En el interior de un tren de alta velocidad, que es una
forma como otra de evitar pisar el suelo bajo nuestros pies, he concluido el
libro de Giaime Pala, “La fuerza y el consenso” (Comares 2021). Fuerza
y consenso son los dos ingredientes de la hegemonía, según la definió Gramsci.
La “fuerza” es el elemento físico: las tropas, las armas, la decisión de utilizarlas
en guerra de posiciones o de movimiento. El “consenso” es en cambio un elemento
ideal, tejido a base de contraprestaciones que en principio favorecen a todos
los estamentos o clases sociales, y por eso mismo puede ser asumido por todos.
Esa es la definición gramsciana. Hoy asistimos en nuestro país
a una situación en la que una parte de la sociedad niega rabiosamente el
consenso y se regodea en la añoranza de la fuerza. Algo parecido ocurrió en la Italia
de los años veinte del siglo pasado (aunque podría volver a suceder ahora), después
de los gobiernos del Risorgimento, cuando las masas entraron en la
política nacional con sus propias reivindicaciones, que antes habían podido ser
ignoradas por una conjunción feliz de industriales, en el norte, y
terratenientes en el sur.
Así nació el fascismo italiano, no como un fruto exótico
sino como una derivación más o menos natural de una situación anterior, la de
los gobiernos de Depretis, Crispi o Giolitti, que Gramsci caracterizó como “transformismo”

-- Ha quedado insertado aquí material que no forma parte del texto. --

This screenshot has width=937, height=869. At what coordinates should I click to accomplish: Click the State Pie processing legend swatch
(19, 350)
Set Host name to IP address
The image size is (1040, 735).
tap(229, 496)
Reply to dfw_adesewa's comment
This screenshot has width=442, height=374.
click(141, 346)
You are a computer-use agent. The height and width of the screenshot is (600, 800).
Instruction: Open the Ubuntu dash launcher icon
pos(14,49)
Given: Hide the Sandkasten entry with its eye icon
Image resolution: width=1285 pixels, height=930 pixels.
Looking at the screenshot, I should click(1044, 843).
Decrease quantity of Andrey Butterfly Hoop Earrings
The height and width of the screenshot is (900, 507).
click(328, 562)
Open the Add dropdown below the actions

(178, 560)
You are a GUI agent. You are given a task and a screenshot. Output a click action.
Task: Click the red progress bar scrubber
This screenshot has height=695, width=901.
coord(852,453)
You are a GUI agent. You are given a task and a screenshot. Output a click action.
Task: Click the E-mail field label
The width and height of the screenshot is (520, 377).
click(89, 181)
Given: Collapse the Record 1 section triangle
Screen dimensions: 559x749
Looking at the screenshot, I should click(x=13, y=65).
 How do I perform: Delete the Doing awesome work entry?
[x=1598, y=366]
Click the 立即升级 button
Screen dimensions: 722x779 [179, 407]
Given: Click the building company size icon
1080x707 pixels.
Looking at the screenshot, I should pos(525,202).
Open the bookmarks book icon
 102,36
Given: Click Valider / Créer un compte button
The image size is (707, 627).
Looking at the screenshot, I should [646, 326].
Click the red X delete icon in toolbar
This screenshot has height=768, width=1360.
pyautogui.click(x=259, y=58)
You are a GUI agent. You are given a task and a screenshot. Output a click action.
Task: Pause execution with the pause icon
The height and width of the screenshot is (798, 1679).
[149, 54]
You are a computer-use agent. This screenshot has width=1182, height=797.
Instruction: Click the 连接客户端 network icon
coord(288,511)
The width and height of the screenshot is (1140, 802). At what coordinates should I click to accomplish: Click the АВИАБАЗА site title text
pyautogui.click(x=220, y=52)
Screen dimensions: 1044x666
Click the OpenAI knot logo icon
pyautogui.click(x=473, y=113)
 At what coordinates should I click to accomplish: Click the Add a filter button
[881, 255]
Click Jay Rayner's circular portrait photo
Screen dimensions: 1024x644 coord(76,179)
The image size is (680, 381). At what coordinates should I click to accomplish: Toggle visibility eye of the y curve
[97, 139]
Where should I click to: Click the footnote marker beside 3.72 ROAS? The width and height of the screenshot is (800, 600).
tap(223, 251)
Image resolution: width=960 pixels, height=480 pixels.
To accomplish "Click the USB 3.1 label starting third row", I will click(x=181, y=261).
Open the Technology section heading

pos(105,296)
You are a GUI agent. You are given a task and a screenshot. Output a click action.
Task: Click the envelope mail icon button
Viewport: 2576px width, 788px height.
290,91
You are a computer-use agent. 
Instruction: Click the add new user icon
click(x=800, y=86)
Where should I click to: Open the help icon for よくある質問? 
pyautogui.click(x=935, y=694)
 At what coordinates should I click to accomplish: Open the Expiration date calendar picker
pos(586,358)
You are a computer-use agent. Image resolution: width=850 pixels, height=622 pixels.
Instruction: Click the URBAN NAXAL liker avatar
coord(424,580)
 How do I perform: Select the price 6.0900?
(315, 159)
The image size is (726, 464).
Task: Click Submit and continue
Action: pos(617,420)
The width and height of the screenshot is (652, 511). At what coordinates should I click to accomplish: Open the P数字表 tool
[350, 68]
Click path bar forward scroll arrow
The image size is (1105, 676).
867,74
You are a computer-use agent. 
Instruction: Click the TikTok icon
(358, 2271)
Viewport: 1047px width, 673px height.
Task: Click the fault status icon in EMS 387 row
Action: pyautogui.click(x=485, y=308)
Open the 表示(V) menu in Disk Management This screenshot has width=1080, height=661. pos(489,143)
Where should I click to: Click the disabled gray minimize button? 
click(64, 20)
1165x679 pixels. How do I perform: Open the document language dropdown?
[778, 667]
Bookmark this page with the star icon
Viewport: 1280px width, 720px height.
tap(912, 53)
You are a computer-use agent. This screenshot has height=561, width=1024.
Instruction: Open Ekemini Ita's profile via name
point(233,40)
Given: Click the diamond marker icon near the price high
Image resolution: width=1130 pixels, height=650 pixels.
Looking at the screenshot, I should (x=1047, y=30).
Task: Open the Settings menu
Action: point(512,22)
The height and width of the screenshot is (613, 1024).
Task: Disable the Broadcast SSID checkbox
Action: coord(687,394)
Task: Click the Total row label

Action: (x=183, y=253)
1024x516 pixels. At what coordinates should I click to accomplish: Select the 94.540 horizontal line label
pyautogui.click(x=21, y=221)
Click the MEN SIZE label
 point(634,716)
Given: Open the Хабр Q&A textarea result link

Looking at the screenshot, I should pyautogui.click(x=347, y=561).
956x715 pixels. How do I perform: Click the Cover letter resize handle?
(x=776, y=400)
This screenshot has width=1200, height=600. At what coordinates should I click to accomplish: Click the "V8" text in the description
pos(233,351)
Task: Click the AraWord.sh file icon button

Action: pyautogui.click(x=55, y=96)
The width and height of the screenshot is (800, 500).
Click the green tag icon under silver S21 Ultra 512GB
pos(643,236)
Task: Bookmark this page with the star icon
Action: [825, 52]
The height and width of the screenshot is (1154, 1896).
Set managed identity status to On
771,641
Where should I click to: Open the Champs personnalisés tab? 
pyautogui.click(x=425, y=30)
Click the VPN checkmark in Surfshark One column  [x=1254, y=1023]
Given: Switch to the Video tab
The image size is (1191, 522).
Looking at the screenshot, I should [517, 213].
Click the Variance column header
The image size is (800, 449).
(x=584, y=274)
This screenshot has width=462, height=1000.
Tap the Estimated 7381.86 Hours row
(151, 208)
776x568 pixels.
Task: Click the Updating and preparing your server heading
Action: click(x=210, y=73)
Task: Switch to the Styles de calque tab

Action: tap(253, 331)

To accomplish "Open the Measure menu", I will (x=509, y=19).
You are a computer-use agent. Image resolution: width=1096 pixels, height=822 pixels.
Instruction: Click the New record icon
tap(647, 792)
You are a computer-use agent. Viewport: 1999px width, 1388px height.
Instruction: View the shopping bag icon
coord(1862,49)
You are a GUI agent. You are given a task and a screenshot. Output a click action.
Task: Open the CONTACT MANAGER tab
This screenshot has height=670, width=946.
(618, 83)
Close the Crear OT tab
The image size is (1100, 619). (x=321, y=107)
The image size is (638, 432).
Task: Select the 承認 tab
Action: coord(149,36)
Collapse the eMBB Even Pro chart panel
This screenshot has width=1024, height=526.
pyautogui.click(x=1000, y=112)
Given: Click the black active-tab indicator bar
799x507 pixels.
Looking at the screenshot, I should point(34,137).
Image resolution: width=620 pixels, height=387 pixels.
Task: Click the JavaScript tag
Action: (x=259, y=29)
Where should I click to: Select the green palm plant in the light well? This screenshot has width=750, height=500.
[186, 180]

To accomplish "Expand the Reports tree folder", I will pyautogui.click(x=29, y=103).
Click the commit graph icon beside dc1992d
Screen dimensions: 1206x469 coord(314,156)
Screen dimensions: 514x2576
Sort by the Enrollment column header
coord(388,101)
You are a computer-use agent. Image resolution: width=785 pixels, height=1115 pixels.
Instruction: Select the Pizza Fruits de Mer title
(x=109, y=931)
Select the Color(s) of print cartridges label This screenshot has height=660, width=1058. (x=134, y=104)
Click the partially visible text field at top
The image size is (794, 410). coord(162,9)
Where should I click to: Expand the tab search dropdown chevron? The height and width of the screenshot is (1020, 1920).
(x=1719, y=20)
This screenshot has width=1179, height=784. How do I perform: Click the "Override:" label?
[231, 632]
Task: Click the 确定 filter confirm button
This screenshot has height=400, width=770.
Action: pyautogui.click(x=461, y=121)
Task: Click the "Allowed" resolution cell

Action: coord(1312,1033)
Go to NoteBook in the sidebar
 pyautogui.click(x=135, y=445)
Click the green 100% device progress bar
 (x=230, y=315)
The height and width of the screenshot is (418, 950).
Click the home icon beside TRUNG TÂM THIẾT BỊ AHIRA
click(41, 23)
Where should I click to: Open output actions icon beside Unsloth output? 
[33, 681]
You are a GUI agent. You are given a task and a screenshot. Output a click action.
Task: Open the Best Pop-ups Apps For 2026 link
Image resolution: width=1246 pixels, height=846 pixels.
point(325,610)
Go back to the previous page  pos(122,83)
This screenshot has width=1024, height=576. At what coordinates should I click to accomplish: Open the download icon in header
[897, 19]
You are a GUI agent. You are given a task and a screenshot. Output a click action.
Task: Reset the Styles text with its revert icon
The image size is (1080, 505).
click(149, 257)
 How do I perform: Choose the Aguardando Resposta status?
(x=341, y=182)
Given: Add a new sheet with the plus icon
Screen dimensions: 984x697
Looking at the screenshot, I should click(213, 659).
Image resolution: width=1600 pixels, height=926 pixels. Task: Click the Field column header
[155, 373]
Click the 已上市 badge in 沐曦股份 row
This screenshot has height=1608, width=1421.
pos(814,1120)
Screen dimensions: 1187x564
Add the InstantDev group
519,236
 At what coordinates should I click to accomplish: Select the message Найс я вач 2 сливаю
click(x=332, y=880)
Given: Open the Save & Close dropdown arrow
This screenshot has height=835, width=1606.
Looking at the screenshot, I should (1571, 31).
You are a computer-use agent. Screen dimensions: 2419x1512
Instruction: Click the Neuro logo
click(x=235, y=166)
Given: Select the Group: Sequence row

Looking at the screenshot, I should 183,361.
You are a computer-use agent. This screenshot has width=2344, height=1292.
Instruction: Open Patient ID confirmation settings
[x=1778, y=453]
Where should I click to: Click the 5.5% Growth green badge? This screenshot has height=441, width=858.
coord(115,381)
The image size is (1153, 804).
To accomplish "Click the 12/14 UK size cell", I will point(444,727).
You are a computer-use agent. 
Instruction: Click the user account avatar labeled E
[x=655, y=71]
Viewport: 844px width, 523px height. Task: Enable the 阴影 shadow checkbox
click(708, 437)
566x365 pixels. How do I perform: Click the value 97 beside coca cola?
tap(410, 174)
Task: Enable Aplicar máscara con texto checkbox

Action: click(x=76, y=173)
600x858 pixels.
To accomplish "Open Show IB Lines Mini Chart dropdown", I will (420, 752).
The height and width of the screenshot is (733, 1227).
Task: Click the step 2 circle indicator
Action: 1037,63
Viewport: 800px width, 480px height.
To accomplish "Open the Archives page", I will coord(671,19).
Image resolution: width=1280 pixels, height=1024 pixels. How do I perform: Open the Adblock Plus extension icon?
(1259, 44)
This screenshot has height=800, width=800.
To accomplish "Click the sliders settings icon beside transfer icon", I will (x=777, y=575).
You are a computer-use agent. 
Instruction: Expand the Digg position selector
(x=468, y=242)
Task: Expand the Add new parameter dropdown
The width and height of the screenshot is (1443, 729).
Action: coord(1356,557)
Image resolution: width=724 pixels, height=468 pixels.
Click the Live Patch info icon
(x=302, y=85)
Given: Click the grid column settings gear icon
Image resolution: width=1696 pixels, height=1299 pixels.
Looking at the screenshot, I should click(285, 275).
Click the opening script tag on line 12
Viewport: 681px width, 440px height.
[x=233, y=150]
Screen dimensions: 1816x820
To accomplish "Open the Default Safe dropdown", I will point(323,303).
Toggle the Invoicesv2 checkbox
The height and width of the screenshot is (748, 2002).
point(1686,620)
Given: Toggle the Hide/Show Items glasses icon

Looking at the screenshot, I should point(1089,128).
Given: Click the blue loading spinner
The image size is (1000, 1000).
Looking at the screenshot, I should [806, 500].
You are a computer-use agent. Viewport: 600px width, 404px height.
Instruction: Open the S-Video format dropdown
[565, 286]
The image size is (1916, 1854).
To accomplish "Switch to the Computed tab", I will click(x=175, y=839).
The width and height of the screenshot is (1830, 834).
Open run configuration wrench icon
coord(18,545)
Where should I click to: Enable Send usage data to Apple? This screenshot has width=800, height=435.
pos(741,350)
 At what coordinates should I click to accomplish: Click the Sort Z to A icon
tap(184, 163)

consecuencia de una “revolución pasiva”. De forma nominal gobernó en aquellos
años la izquierda, sostenida por “clubs” liberales, más que por partidos
propiamente dichos. Como en la época de nuestra Restauración, el rey tenía un
papel decisivo, y los Cánovas y los Sagasta transalpinos se sucedían en el
gobierno por riguroso turno. La política venía a ser una convención entre notables,
casi una ficción. He subrayado una frase del texto muy significativa. Dice
Gramsci (cuaderno 19, nota 24): «Con una Izquierda como aquella no hacía falta
una Derecha.»
No hay analogía entre aquella situación y la nuestra de
ahora, es lo primero que resulta necesario resaltar ante determinados “jacobinos”
de nuevo cuño.
Pero sí hay una lección o advertencia importante. No serán
válidos consensos que dejen al margen a las masas, singularmente a las masas
trabajadoras. En economía, cada vez tiene menos importancia el capital (cuando
hace falta acaba por salir de donde sea, fondos privados, públicos o negros en
busca de blanqueo y respetabilidad: “palancas”), y cada vez la tiene más el
trabajo, trabajo estructurado, remunerado, libre porque sin libertad en el
trabajo no es posible una sociedad de iguales.
Del mismo modo, en política la fuerza es cada vez menos
determinante en un mundo muy fragmentado, y cada vez importan más los
consensos. Y hay algo a subrayar ahí, parafraseando a Rosa Luxemburgo: el único
consenso importante es el que se establece con quien no piensa como nosotros.